In Re Marriage of Mosher

JUSTICE BARRY,

dissenting:

The majority have failed to consider the impact of this decision upon the children of the parties and have misconstrued the law of Iowa; therefore, I dissent.

It should be noted that both parties agree that they have cohabited and lived together as a family since 1982. The evidence is also undisputed that Alphonso and Lori were regarded as married by everyone they had dealings with in Iowa and thereafter, and that neither party ever denied a marriage relationship. According to the wife of a colleague of Alphonso, he introduced Lori as his wife at a party in the Vera apartment in Iowa. Lori corroborated that testimony. Lori also testified that Alphonso never corrected anyone who assumed they were married, and that his mother, who lived with them, always referred to her as his wife. Their children used the last name “Vera.”
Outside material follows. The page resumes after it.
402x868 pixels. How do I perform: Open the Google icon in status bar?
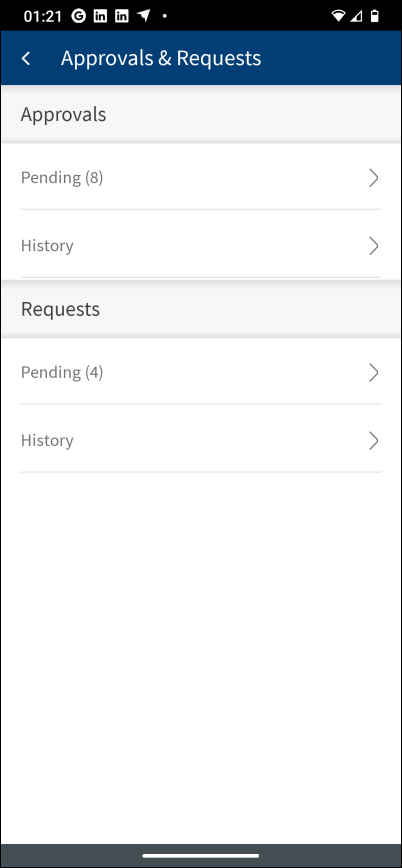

Iowa courts have refused to accept a husband’s statements at trial that he did not intend to enter into a marital relationship as determinative of whether a common law marriage existed and instead the courts examine the circumstantial evidence to determine whether the parties intended to sustain a relationship of husband and wife by mutual consent. (E.g., In re Marriage of Winegard (Iowa 1979), 278 N.W.2d 505; Gammelgaard v. Gammelgaard (1956), 247 Iowa 979, 77 N.W.2d 479; In re Marriage of Gebhardt (Iowa App. 1988), 426 N.W.2d 651.) In those cases, the courts considered significant the use of the man’s surname by the woman with his repeated acquiescence, the man’s payment of family expenses, joint vacations, newspaper publications describing the couple as husband and wife, insurance contracts listing the woman as wife, and the opinions of other persons in the community that the parties were married.
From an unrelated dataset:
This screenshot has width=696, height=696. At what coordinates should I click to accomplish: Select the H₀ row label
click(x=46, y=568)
In the Gebhardt case, Iowa law was summarized as follows:

“A person may be entitled to marital rights if his or her intention is to be married, even though the other person’s intention is not the same, provided they cohabit and provided the conduct of one person justifies the other to believe he or she intended to be married. In re Marriage of Winegard, 257 N.W.2d 609, 616 (Iowa 1977) (citing McFarland v. McFarland, 51 Iowa 565, 570, 2 N.W. 269, 273-74 (1879)). Continuous cohabitation and the declaration of holding out to the public that the parties are husband and wife constitutes circumstantial evidence which tends to create a fair presumption that a common-law marital relationship exists. Id. at 617. Introduction of one party by the other as a wife or husband is in and of itself acknowledgment of marital relation. In re Fisher’s Estate, 176 N.W.2d 801, 807 (Iowa 1970).” 426 N.W.2d at 652.

Although the evidence in the case before us is disputed as to whether Alphonso introduced Lori as his wife, it is not disputed that he published newspaper announcements relating to his practice in which Lori was described as his wife. Furthermore, he admitted that he never corrected anyone who assumed that they were married.

According to the Gebhardt analysis, the issue is not whether Alphonso ever intended to formalize a marriage agreement, but rather whether the circumstantial evidence established the existence of a common law marital relationship. Assuming, as we must, that Alphonso was correct when he testified that he refused to recite marriage vows in 1986, nonetheless Alphonso’s admitted conduct in holding out Lori as his wife for social, professional, and financial purposes overwhelmingly established a valid common law marriage under Iowa law. In my view, Iowa law compels a finding that Alphonso’s conduct during the time the parties lived together in Iowa and elsewhere conclusively established the parties’ mutual intention to enter into a husband and wife relationship, regardless of any formal agreement or ceremony.

Furthermore, we cannot overlook the fact that these parties have two children born to them. By recognizing a common law marriage here, the children are legitimized. (See Jambrone v. David (1959), 16 Ill. 2d 32, 156 N.E.2d 569.) Conferring legitimacy upon these children is in harmony with the public policy of Illinois. Peirce v. Peirce (1942), 379 Ill. 185, 39 N.E.2d 990.

The majority rely upon Newton v. Lehman (1969), 105 Ill. App. 2d 442, 244 N.E.2d 830, in which the court declined to recognize a common law marriage. I find the facts of that case quite different than the facts before us here. First and foremost is the fact that the parties had no children, and second, Newton had married another woman after ceasing to cohabit with Lehman. Thus, recognition of a common law marriage would likely have resulted in bigamy charges. Also, there was no evidence that the parties ever introduced themselves as husband and wife or that they were so regarded by persons in the community where they had resided. Other than certain business transactions, the evidence did not disclose conduct by either party that would constitute a holding out to the public that they were husband and wife. The circumstances in the instant case differ greatly so that Newton v. Lehman should be distinguished, not followed.

As I have indicated, I am persuaded that the law of Iowa compels recognition of a common law marriage here, and the public policy of Illinois favoring legitimacy of children would be better served by a reversal of the judgment of the trial court.